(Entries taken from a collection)
⟨

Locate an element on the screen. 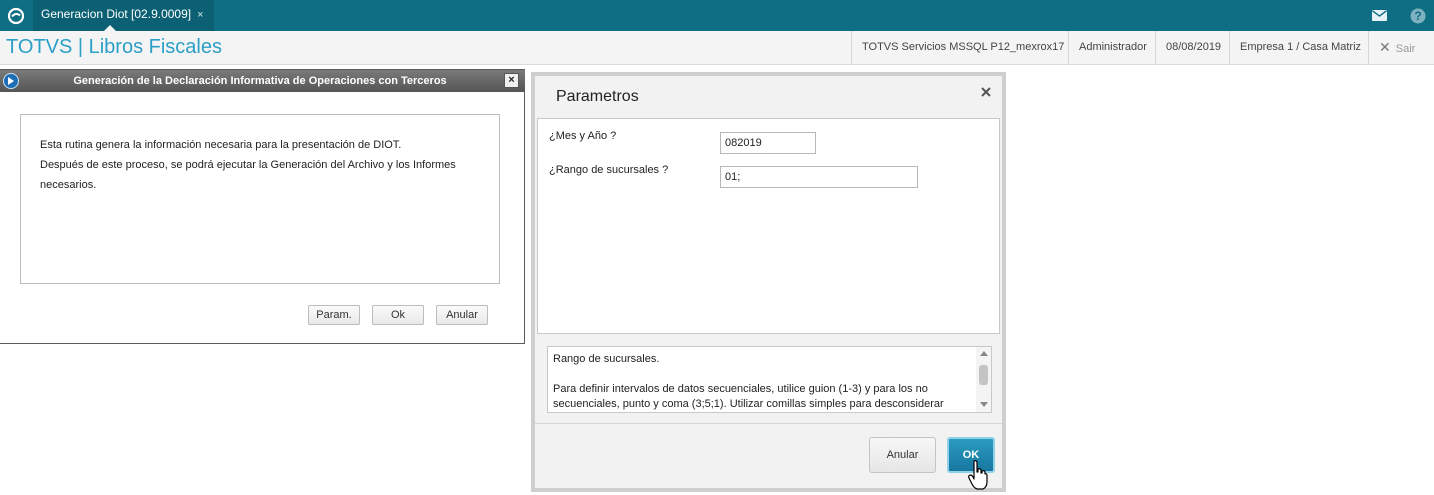 This screenshot has width=1434, height=495. top-bar: Generacion Diot [02.9.0009] × ? is located at coordinates (717, 16).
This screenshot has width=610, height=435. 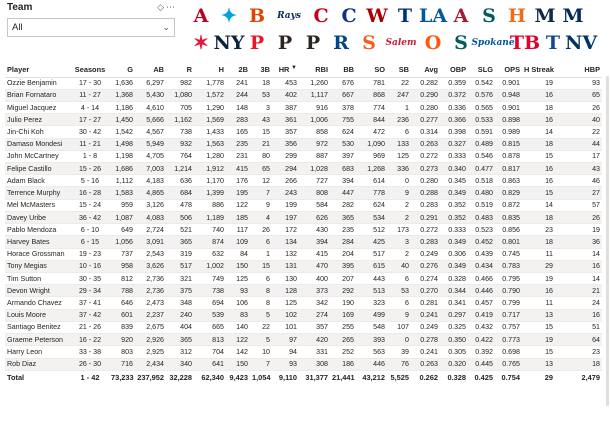 What do you see at coordinates (482, 70) in the screenshot?
I see `column-header-slg: SLG` at bounding box center [482, 70].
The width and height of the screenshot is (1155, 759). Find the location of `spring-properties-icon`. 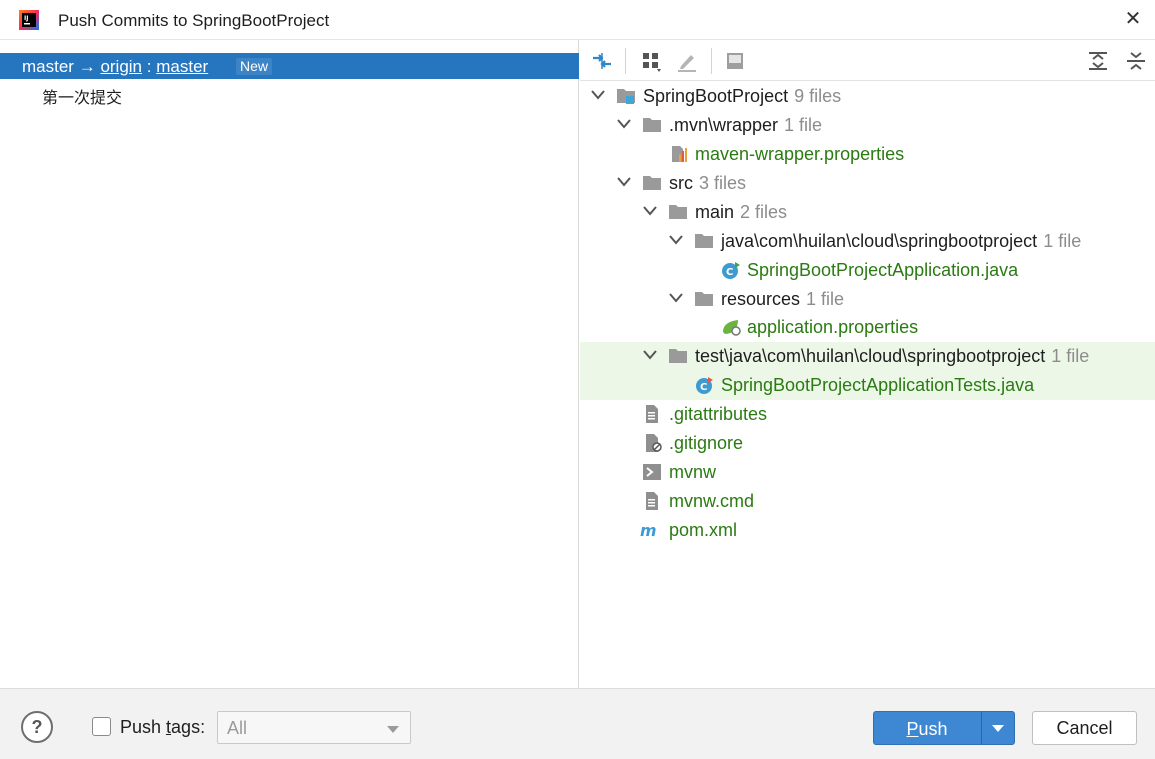

spring-properties-icon is located at coordinates (732, 328).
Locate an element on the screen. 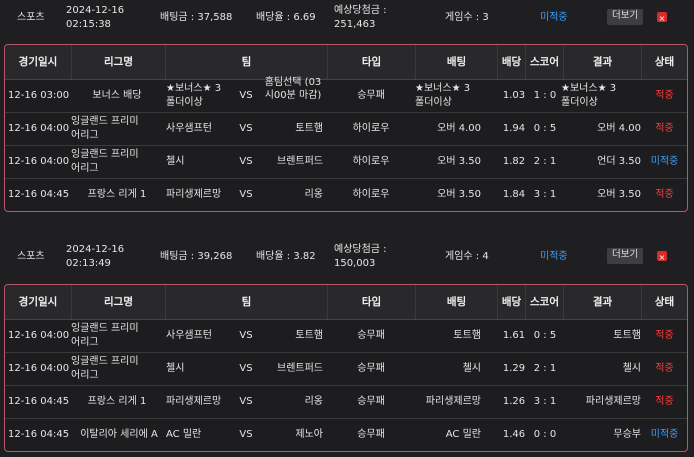 Image resolution: width=694 pixels, height=457 pixels. row-score: 1 : 0 is located at coordinates (545, 96).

⟩

AIM OF THE TASK → Please rewrite the lines between the one holding "The width and" and the one holding "spring-properties-icon is located", inclusive, substituting "image" for "screenshot" and changing nothing else. Leave the pictures out.

OUTPUT →
The width and height of the image is (1155, 759). Find the location of `spring-properties-icon`. 

spring-properties-icon is located at coordinates (732, 328).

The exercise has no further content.